Please return the full listing. Every line must match exactly.

=======

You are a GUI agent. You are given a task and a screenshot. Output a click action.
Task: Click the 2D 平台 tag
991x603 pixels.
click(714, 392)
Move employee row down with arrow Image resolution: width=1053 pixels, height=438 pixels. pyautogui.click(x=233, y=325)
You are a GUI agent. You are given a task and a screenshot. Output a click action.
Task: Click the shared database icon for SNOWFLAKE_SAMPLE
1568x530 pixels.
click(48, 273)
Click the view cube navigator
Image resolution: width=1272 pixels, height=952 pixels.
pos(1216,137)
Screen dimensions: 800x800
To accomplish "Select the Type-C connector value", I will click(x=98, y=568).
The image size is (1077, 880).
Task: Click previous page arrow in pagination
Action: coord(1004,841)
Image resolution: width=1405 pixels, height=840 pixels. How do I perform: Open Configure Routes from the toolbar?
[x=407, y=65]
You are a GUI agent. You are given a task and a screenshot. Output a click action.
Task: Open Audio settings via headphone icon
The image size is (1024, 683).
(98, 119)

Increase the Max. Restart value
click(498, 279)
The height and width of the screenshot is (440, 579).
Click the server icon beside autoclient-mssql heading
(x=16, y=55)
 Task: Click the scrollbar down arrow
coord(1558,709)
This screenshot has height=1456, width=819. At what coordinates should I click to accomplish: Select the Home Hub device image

=======

RESPONSE FOR THIS EXERCISE ::
You are a GUI agent. You are given a task and a screenshot. Output a click action.
Task: Click the 2D 平台 tag
991x603 pixels.
click(714, 392)
Move employee row down with arrow Image resolution: width=1053 pixels, height=438 pixels. pyautogui.click(x=233, y=325)
You are a GUI agent. You are given a task and a screenshot. Output a click action.
Task: Click the shared database icon for SNOWFLAKE_SAMPLE
1568x530 pixels.
click(48, 273)
Click the view cube navigator
Image resolution: width=1272 pixels, height=952 pixels.
pos(1216,137)
Screen dimensions: 800x800
To accomplish "Select the Type-C connector value", I will click(x=98, y=568).
The image size is (1077, 880).
Task: Click previous page arrow in pagination
Action: coord(1004,841)
Image resolution: width=1405 pixels, height=840 pixels. How do I perform: Open Configure Routes from the toolbar?
[x=407, y=65]
You are a GUI agent. You are given a task and a screenshot. Output a click action.
Task: Open Audio settings via headphone icon
The image size is (1024, 683).
(98, 119)

Increase the Max. Restart value
click(498, 279)
The height and width of the screenshot is (440, 579).
Click the server icon beside autoclient-mssql heading
(x=16, y=55)
 Task: Click the scrollbar down arrow
coord(1558,709)
This screenshot has height=1456, width=819. At what coordinates should I click to accomplish: Select the Home Hub device image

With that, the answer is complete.